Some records
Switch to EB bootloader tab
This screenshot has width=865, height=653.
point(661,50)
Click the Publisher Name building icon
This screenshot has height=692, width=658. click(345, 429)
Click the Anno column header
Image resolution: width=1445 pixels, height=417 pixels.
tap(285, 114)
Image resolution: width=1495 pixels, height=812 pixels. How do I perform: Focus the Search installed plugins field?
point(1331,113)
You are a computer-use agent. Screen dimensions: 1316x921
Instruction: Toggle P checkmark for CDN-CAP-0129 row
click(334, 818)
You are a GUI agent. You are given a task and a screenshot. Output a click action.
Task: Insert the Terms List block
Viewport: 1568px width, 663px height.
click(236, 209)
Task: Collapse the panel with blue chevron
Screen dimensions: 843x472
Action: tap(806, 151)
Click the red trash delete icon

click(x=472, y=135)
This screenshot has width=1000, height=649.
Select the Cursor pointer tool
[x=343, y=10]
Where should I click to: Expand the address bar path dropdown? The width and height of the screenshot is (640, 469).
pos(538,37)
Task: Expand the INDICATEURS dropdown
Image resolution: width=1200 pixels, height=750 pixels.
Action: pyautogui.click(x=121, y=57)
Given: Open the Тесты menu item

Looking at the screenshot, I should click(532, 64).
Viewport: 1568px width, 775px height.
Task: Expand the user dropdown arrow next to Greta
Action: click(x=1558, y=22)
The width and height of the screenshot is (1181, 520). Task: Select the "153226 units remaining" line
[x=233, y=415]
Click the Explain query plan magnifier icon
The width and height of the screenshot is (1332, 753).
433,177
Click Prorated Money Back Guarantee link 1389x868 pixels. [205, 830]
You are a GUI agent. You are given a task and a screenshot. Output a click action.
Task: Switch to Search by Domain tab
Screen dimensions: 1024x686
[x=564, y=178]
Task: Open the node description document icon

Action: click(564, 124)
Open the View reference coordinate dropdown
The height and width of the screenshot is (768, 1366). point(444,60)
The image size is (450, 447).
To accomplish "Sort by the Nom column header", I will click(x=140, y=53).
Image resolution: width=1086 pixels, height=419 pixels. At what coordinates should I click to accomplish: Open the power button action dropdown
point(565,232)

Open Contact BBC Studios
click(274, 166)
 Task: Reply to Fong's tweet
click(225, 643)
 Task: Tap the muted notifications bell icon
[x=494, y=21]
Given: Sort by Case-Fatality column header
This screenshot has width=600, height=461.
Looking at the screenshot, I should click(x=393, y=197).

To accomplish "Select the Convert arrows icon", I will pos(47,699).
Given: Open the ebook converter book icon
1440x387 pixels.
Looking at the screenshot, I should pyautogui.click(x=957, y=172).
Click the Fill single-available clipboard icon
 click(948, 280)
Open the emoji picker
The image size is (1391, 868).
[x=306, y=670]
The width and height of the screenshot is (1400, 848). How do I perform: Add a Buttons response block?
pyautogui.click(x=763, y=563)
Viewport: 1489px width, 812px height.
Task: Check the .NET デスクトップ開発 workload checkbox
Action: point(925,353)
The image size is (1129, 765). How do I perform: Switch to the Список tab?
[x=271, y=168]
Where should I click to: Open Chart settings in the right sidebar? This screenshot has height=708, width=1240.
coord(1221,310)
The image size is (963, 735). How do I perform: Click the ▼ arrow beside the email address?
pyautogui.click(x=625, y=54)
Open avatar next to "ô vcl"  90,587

> Given task: Which lines of the records above contain the string "will"? Pull out each of those lines, counting a match only when its case agrees.

> Task answer:
To accomplish "Sort by the Nom column header", I will click(x=140, y=53).
To accomplish "Select the Convert arrows icon", I will pos(47,699).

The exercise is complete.